Segment Start: Records supplied
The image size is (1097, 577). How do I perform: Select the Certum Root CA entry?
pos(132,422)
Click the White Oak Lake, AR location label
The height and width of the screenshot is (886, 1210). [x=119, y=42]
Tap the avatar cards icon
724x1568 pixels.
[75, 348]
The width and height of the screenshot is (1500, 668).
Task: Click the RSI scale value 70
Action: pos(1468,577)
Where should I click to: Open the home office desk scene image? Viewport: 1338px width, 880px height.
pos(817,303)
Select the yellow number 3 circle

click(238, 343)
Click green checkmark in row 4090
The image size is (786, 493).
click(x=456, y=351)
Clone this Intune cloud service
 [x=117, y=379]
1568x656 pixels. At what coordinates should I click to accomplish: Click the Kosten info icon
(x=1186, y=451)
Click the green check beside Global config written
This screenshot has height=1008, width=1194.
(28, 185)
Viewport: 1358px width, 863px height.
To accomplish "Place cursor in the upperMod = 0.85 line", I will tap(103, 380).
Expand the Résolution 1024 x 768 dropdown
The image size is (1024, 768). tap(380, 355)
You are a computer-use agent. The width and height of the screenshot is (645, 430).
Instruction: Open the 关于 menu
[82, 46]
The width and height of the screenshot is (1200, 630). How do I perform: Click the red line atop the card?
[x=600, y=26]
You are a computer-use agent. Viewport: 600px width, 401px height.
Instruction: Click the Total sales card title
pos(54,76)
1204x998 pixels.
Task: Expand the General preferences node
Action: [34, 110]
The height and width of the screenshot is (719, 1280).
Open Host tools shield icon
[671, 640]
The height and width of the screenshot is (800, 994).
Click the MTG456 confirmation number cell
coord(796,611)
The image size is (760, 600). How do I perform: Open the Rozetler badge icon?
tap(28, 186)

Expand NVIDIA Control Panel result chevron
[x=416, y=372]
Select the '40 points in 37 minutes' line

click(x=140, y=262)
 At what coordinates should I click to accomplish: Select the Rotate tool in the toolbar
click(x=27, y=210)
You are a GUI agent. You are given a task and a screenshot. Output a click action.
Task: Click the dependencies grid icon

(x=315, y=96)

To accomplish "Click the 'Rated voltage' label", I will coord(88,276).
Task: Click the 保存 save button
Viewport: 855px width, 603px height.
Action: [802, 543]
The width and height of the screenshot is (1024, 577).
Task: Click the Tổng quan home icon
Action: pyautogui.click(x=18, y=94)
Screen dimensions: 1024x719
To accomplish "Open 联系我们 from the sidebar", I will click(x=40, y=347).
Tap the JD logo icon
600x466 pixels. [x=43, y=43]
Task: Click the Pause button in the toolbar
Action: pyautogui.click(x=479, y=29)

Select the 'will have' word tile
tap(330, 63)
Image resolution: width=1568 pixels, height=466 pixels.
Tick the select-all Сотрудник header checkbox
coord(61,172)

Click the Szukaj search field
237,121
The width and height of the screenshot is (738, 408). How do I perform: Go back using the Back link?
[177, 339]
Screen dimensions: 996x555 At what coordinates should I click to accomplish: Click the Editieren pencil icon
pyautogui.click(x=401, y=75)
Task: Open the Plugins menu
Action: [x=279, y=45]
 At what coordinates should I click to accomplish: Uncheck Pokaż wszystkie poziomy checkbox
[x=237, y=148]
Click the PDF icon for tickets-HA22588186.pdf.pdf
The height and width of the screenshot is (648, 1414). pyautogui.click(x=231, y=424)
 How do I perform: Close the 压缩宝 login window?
Segment End: Records supplied
*Task goal*
Each line above must be retyped exactly.

*Answer to this task*
The image size is (1097, 577). How do I perform: Select the Certum Root CA entry?
pos(132,422)
Click the White Oak Lake, AR location label
The height and width of the screenshot is (886, 1210). [x=119, y=42]
Tap the avatar cards icon
724x1568 pixels.
[75, 348]
The width and height of the screenshot is (1500, 668).
Task: Click the RSI scale value 70
Action: pos(1468,577)
Where should I click to: Open the home office desk scene image? Viewport: 1338px width, 880px height.
pos(817,303)
Select the yellow number 3 circle

click(238, 343)
Click green checkmark in row 4090
The image size is (786, 493).
click(x=456, y=351)
Clone this Intune cloud service
 [x=117, y=379]
1568x656 pixels. At what coordinates should I click to accomplish: Click the Kosten info icon
(x=1186, y=451)
Click the green check beside Global config written
This screenshot has height=1008, width=1194.
(28, 185)
Viewport: 1358px width, 863px height.
To accomplish "Place cursor in the upperMod = 0.85 line", I will tap(103, 380).
Expand the Résolution 1024 x 768 dropdown
The image size is (1024, 768). tap(380, 355)
You are a computer-use agent. The width and height of the screenshot is (645, 430).
Instruction: Open the 关于 menu
[82, 46]
The width and height of the screenshot is (1200, 630). How do I perform: Click the red line atop the card?
[x=600, y=26]
You are a computer-use agent. Viewport: 600px width, 401px height.
Instruction: Click the Total sales card title
pos(54,76)
1204x998 pixels.
Task: Expand the General preferences node
Action: [34, 110]
The height and width of the screenshot is (719, 1280).
Open Host tools shield icon
[671, 640]
The height and width of the screenshot is (800, 994).
Click the MTG456 confirmation number cell
coord(796,611)
The image size is (760, 600). How do I perform: Open the Rozetler badge icon?
tap(28, 186)

Expand NVIDIA Control Panel result chevron
[x=416, y=372]
Select the '40 points in 37 minutes' line

click(x=140, y=262)
 At what coordinates should I click to accomplish: Select the Rotate tool in the toolbar
click(x=27, y=210)
You are a GUI agent. You are given a task and a screenshot. Output a click action.
Task: Click the dependencies grid icon

(x=315, y=96)

To accomplish "Click the 'Rated voltage' label", I will coord(88,276).
Task: Click the 保存 save button
Viewport: 855px width, 603px height.
Action: [802, 543]
The width and height of the screenshot is (1024, 577).
Task: Click the Tổng quan home icon
Action: pyautogui.click(x=18, y=94)
Screen dimensions: 1024x719
To accomplish "Open 联系我们 from the sidebar", I will click(x=40, y=347).
Tap the JD logo icon
600x466 pixels. [x=43, y=43]
Task: Click the Pause button in the toolbar
Action: pyautogui.click(x=479, y=29)

Select the 'will have' word tile
tap(330, 63)
Image resolution: width=1568 pixels, height=466 pixels.
Tick the select-all Сотрудник header checkbox
coord(61,172)

Click the Szukaj search field
237,121
The width and height of the screenshot is (738, 408). How do I perform: Go back using the Back link?
[177, 339]
Screen dimensions: 996x555 At what coordinates should I click to accomplish: Click the Editieren pencil icon
pyautogui.click(x=401, y=75)
Task: Open the Plugins menu
Action: [x=279, y=45]
 At what coordinates should I click to accomplish: Uncheck Pokaż wszystkie poziomy checkbox
[x=237, y=148]
Click the PDF icon for tickets-HA22588186.pdf.pdf
The height and width of the screenshot is (648, 1414). pyautogui.click(x=231, y=424)
 How do I perform: Close the 压缩宝 login window?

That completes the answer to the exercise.